福島第1原発事故を巡る初公判に臨む検察官役の指定弁護士ら=30日午前、東京地裁(代表撮影)【拡大】
東京電力福島第1原発事故をめぐり、業務上過失致死傷罪で強制起訴された元会長の勝俣恒久被告(77)ら東電旧経営陣3人の初公判。「(10メートル超の津波が襲来するという)計算結果の重大性は十分に認識できた」。東京地裁104号法廷では30日、検察官役の指定弁護士を務める神山啓史弁護士が時折、語気を強めて3被告に刑事責任があることを強調しつつ、冒頭陳述を読み上げた。

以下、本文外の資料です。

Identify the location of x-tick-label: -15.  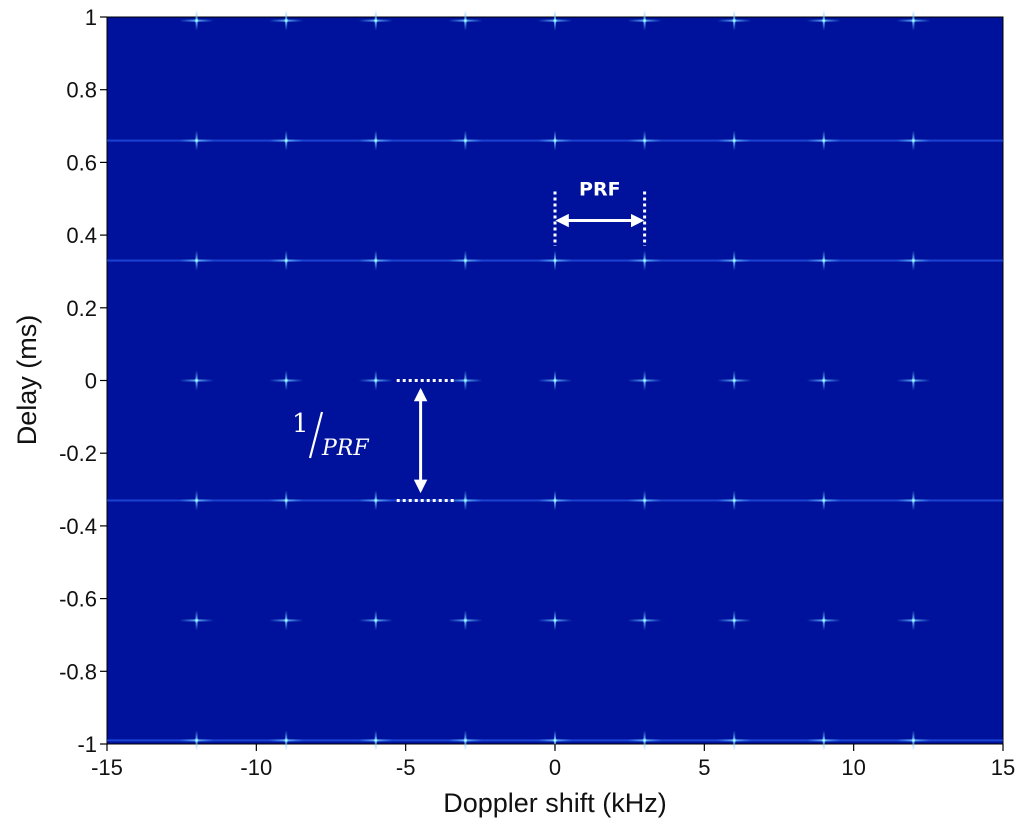
(107, 768).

「人間は自然を支配できません。私たちは地震や津波が、いつ、どこで、どのくらいの大きさで起こるのかを事前に正確に予知することはかないません。だから、仕方なかったのか…」
午前10時15分ごろ、刑事事件のスペシャリストと言われる神山弁護士は、証言台に立つと、やや甲高い声で静かに切り出した。「被告人らが原発を設置、運転する事業者を統括する者として注意義務を尽くしたか。注意義務を尽くしていれば原発事故は回避できたのではないか。それが、この裁判で問われています」と続けた。
白い長袖シャツを腕まくりした神山弁護士は、左手で目の高さくらいまで持ち上げた資料ファイルを見ながら、まずは平成23年3月の原発事故の経過について事実関係を述べていく。法廷両側の大型モニターには神山弁護士の話している内容のタイトルを表示している。
福島第1原発は太平洋に面した敷地東側の海面から高さ10メートルの地盤に設置された。だが、東日本大震災で発生した津波は地盤の高さを超え、敷地内に海水が大量に流入、非常用発電機が使用不可となり、全電源喪失に至ったことで原子炉建屋が水素爆発するなどして周辺に大量の放射性物質が飛散した。